::: SOURCE DATA

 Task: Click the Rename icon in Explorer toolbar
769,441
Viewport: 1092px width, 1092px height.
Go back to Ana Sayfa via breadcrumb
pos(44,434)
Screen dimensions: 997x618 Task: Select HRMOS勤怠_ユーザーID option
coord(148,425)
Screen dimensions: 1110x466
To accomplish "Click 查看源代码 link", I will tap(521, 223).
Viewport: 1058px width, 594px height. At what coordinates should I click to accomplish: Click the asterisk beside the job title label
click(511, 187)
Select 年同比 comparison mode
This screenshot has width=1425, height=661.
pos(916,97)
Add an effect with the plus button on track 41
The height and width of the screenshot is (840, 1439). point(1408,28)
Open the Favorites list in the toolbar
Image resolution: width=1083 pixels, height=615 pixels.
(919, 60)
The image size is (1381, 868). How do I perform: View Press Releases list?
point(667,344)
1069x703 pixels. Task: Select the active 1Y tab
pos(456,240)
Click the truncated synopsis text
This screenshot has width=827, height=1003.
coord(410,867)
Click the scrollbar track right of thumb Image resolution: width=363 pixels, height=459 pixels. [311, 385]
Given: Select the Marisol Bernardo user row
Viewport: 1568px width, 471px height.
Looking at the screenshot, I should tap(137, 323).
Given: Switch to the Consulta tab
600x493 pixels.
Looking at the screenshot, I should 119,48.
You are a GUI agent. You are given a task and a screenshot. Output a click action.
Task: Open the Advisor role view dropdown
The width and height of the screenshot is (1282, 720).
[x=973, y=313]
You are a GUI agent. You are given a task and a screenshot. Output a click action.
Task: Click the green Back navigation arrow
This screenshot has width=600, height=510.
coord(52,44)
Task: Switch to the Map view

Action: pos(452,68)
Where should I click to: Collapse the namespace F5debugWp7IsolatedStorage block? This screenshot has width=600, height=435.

::::::

[WHAT TO WORK ON]
All of the records go in your answer, copied exactly.

[EXERCISE RESULT]
 Task: Click the Rename icon in Explorer toolbar
769,441
Viewport: 1092px width, 1092px height.
Go back to Ana Sayfa via breadcrumb
pos(44,434)
Screen dimensions: 997x618 Task: Select HRMOS勤怠_ユーザーID option
coord(148,425)
Screen dimensions: 1110x466
To accomplish "Click 查看源代码 link", I will tap(521, 223).
Viewport: 1058px width, 594px height. At what coordinates should I click to accomplish: Click the asterisk beside the job title label
click(511, 187)
Select 年同比 comparison mode
This screenshot has width=1425, height=661.
pos(916,97)
Add an effect with the plus button on track 41
The height and width of the screenshot is (840, 1439). point(1408,28)
Open the Favorites list in the toolbar
Image resolution: width=1083 pixels, height=615 pixels.
(919, 60)
The image size is (1381, 868). How do I perform: View Press Releases list?
point(667,344)
1069x703 pixels. Task: Select the active 1Y tab
pos(456,240)
Click the truncated synopsis text
This screenshot has width=827, height=1003.
coord(410,867)
Click the scrollbar track right of thumb Image resolution: width=363 pixels, height=459 pixels. [311, 385]
Given: Select the Marisol Bernardo user row
Viewport: 1568px width, 471px height.
Looking at the screenshot, I should tap(137, 323).
Given: Switch to the Consulta tab
600x493 pixels.
Looking at the screenshot, I should 119,48.
You are a GUI agent. You are given a task and a screenshot. Output a click action.
Task: Open the Advisor role view dropdown
The width and height of the screenshot is (1282, 720).
[x=973, y=313]
You are a GUI agent. You are given a task and a screenshot. Output a click action.
Task: Click the green Back navigation arrow
This screenshot has width=600, height=510.
coord(52,44)
Task: Switch to the Map view

Action: pos(452,68)
Where should I click to: Collapse the namespace F5debugWp7IsolatedStorage block? This screenshot has width=600, height=435.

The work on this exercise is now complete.